==== Dataset records
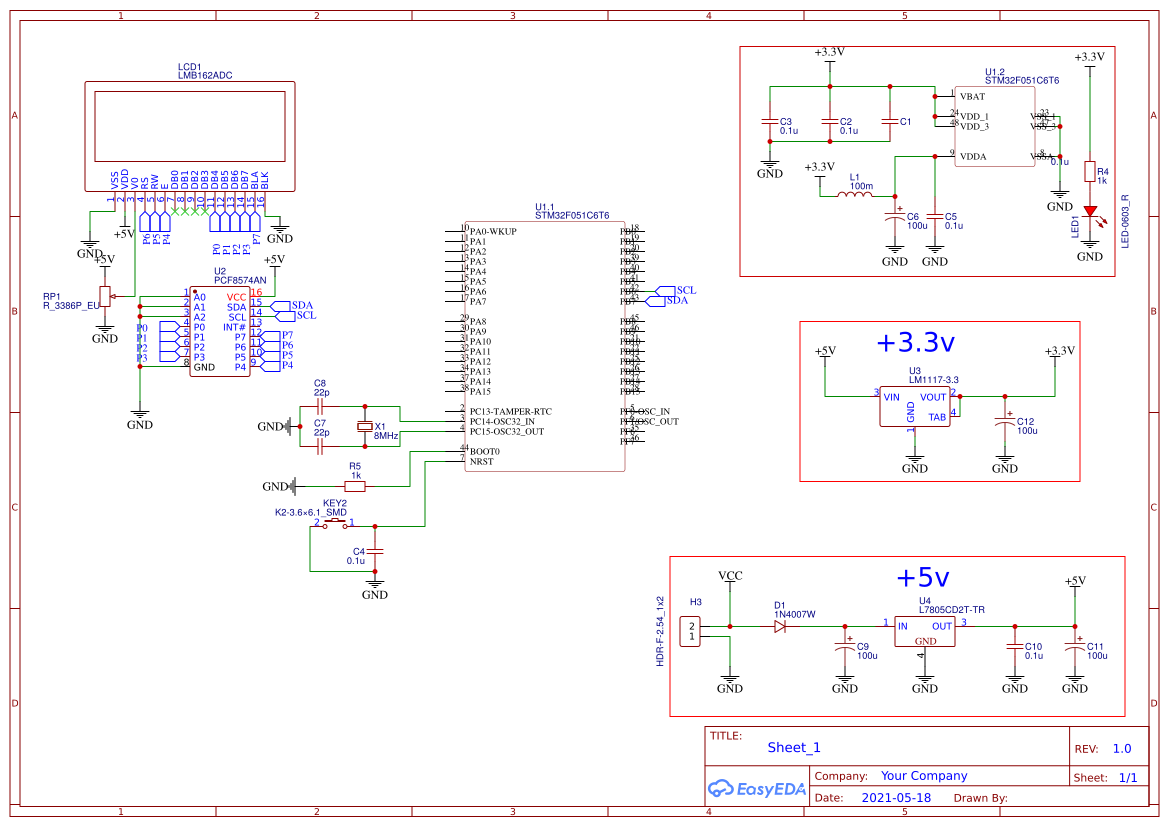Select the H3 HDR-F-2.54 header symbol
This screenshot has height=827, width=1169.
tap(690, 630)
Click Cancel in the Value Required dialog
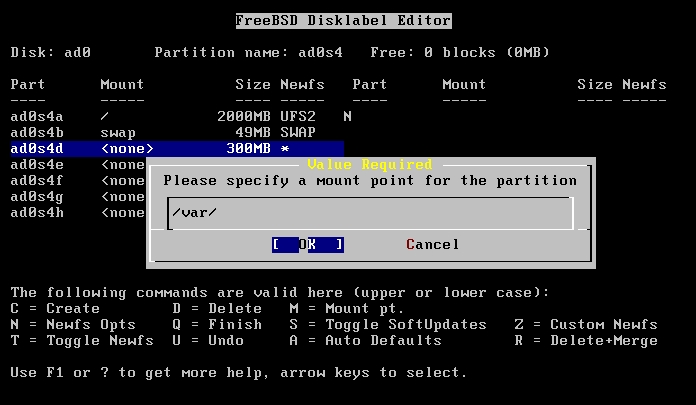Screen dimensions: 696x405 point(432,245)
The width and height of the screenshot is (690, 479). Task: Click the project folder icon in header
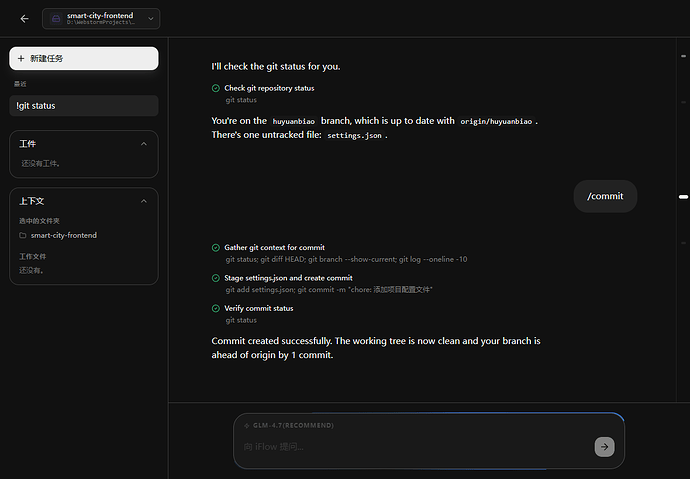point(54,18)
========
==== Dataset records
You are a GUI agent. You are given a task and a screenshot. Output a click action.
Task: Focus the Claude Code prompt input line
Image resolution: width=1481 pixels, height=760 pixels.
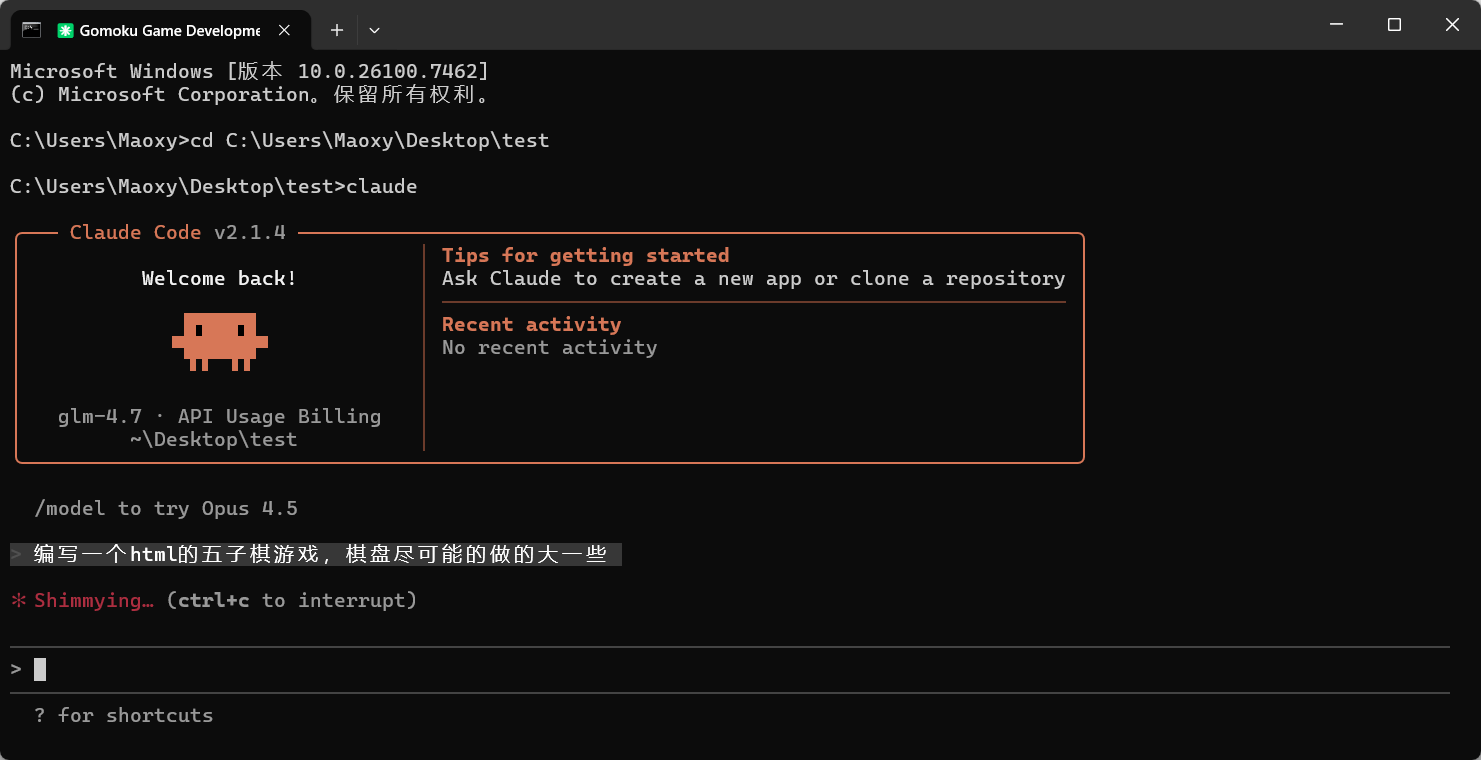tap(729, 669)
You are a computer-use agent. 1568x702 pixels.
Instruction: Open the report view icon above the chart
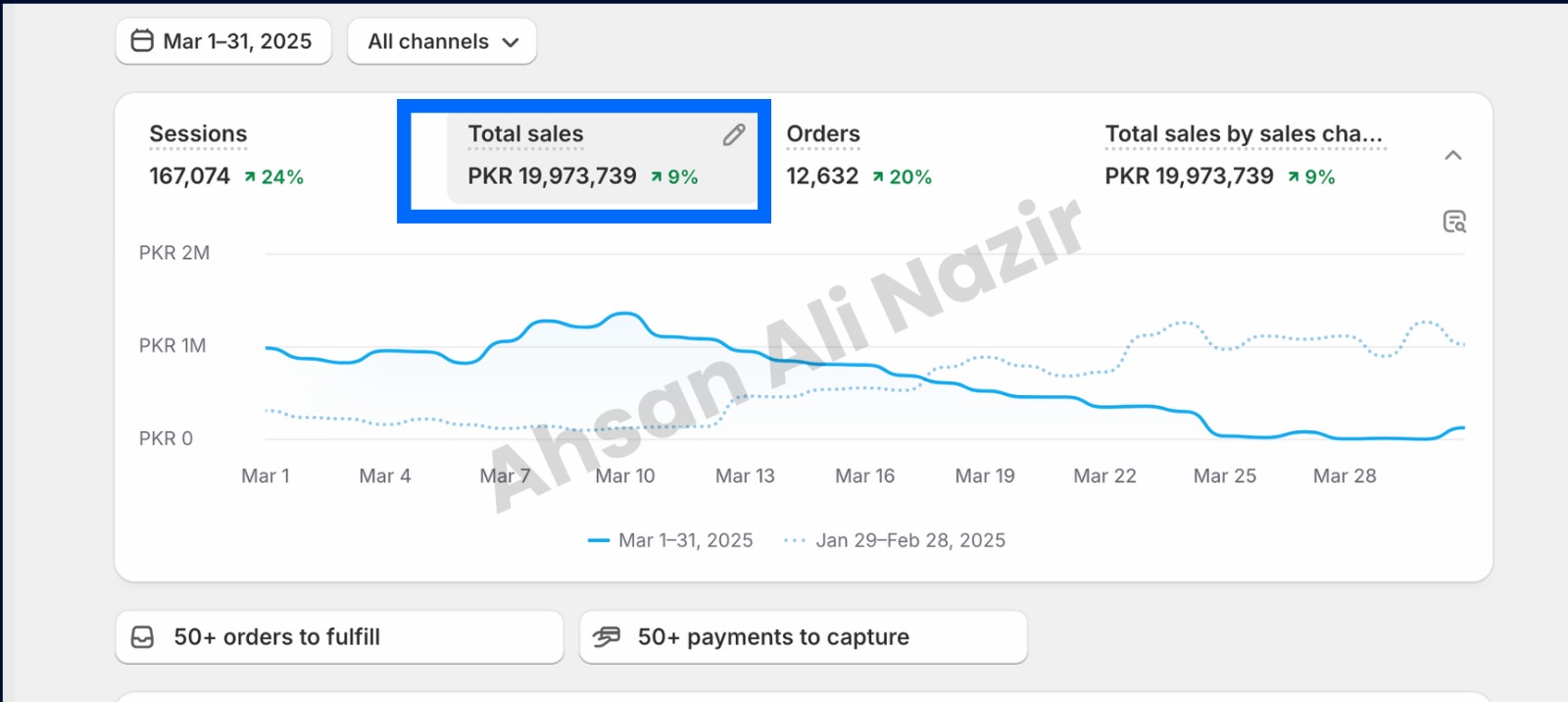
========
Looking at the data above, give the number of lines that include "agent"; add nothing else.

● **Exercise output**
2